It’s the second major change to education law in the Evergreen State this year. The Legislature repealed the state’s ban on race and gender preferences in college admissions, approved by voters more than 20 years ago.
That decision was much more polarizing. The University of Washington College Republicans held an “affirmative action bake sale” to criticize the new law, which drew a rebuke from the university’s female Hispanic president.
‘Wasting time better spent on acquiring important knowledge and skills’
The new Washington law creates multiple pathways to a diploma rather than relying on a single exam.
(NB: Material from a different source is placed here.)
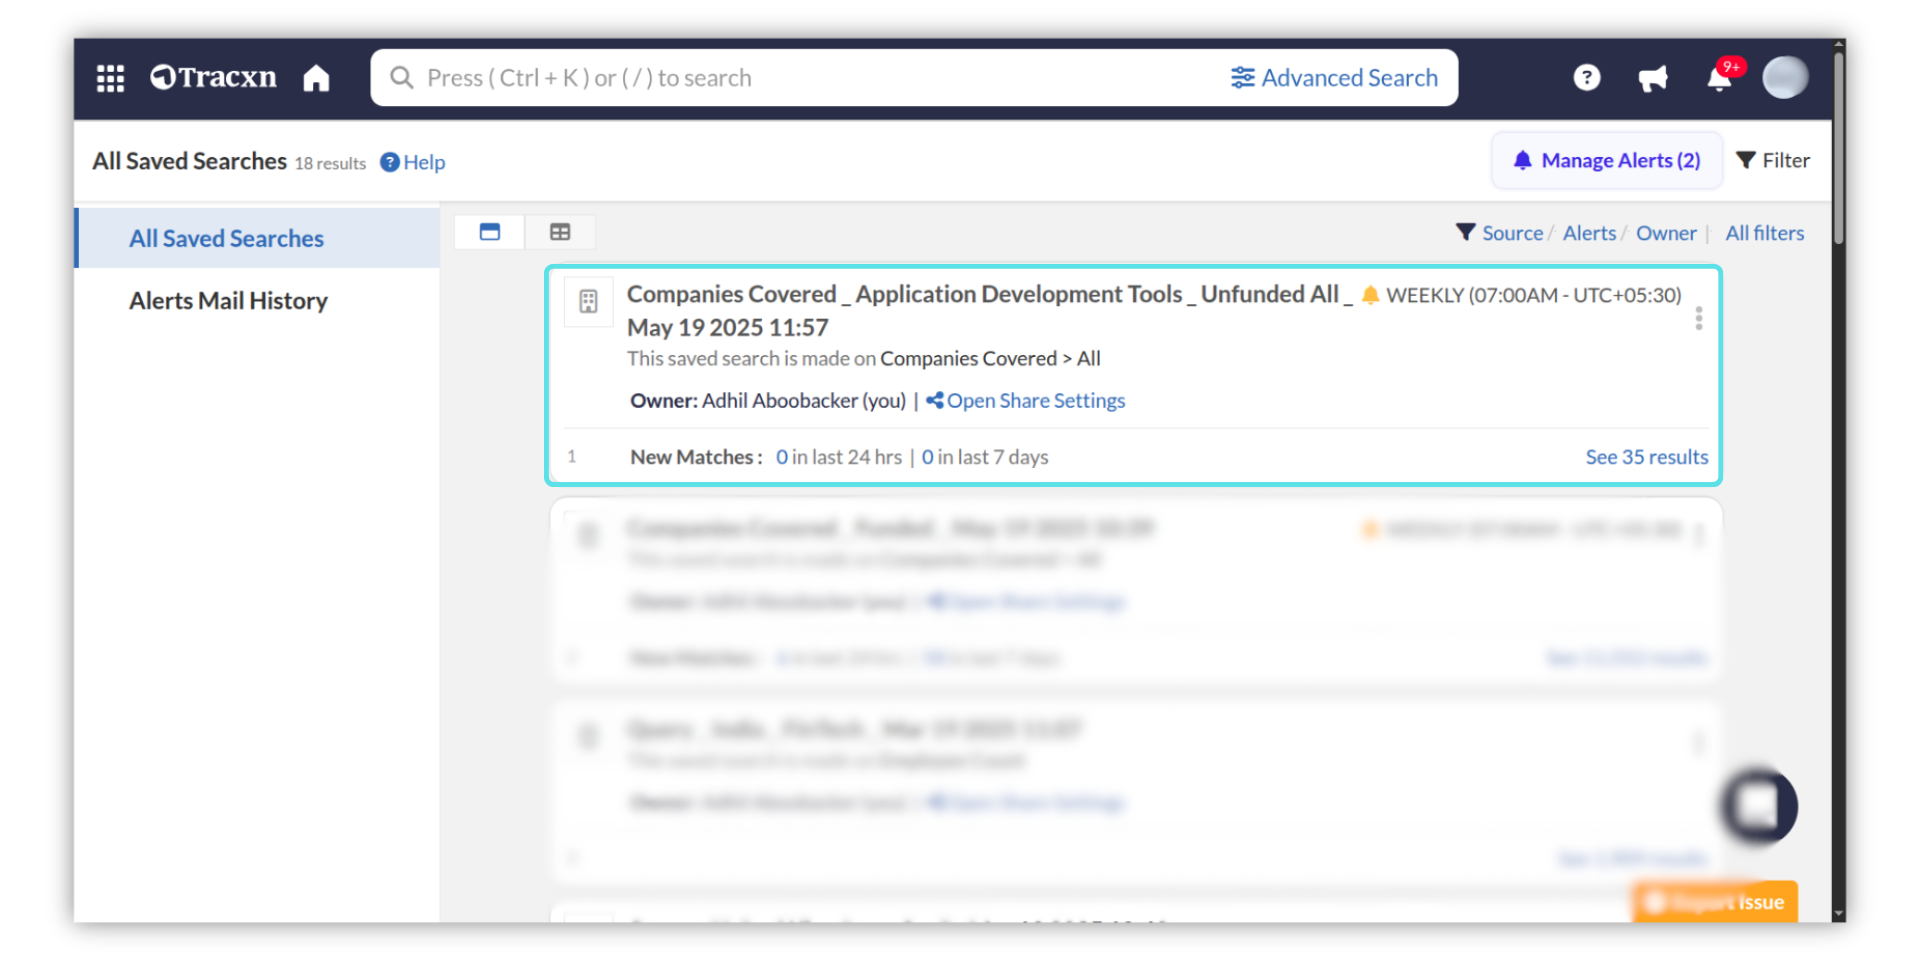Open the apps grid menu icon

pyautogui.click(x=110, y=78)
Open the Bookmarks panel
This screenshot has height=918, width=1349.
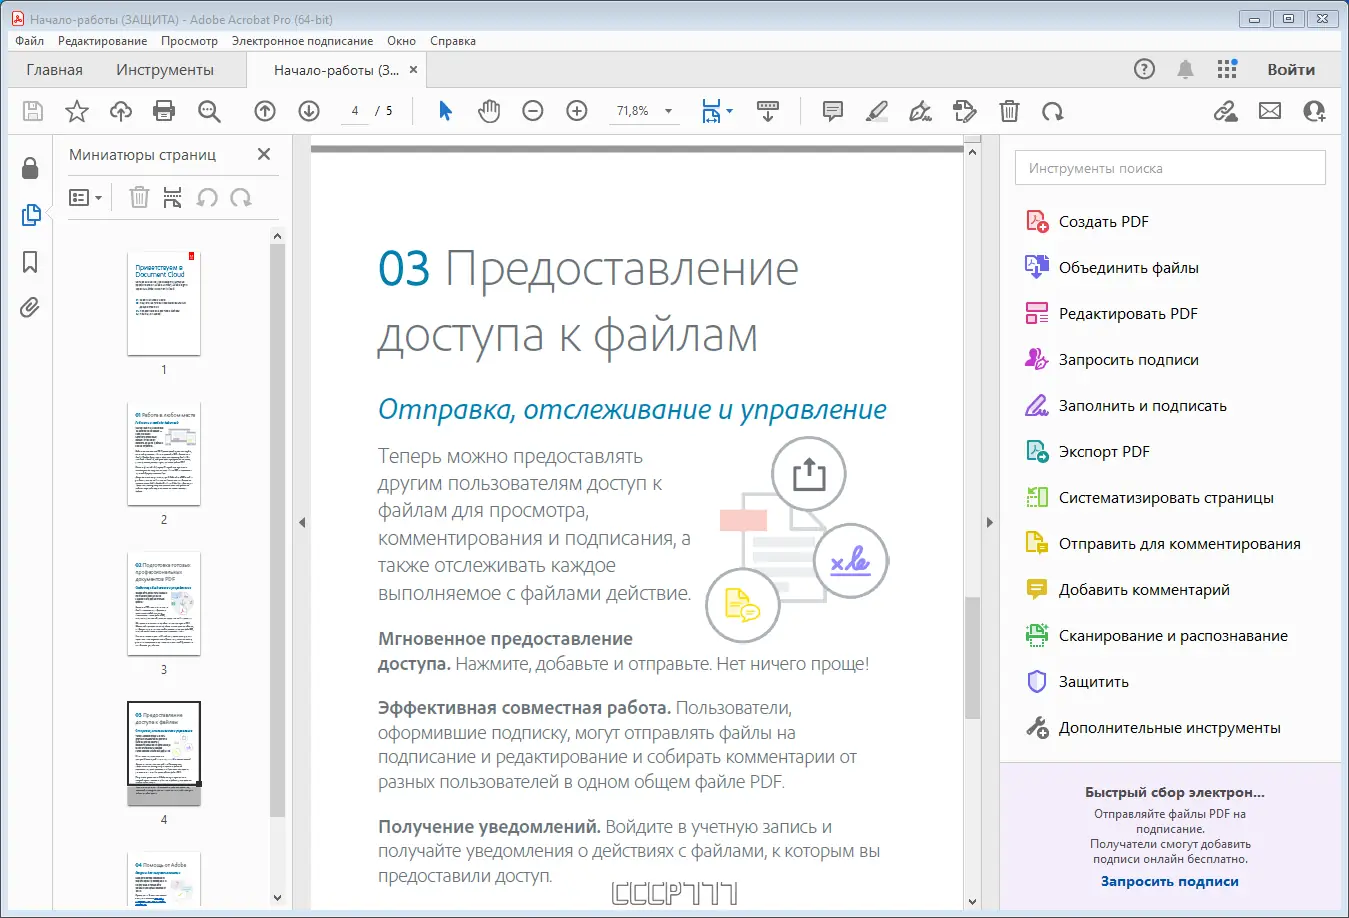click(x=30, y=262)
According to the Office of Superintendent of Public Instruction, students can complete a selection of career and technical education courses or a “dual credit course in English language arts or mathematics” that offers college credit.
They can also meet a minimum SAT or ACT score, earn high school credit in a high school transition course in ELA or math, or pass the Armed Services Vocational Aptitude Battery.
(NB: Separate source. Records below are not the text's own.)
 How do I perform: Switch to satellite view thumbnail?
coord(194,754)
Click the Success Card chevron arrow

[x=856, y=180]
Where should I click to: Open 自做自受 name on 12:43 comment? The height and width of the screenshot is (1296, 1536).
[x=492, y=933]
Democratic Rep. Mike Sells, a former teacher, said the bill “just makes logical sense,” the Everett Herald reported. “You’re making a judgment based on one standardized test that was not designed to make those judgments. That’s wrong.”
Finne said the state had already undercut the exit-exam requirement by creating “alternative tests” and letting certain groups avoid it altogether.
“Schools spent countless hours preparing students to pass the test, wasting time better spent on acquiring important knowledge and skills,” she told The Fix:
And, even worse, thousands of students failed to graduate from high school every year because they failed this one test, even though they had earned passing grades in their courses, and fulfilled every other high school requirement.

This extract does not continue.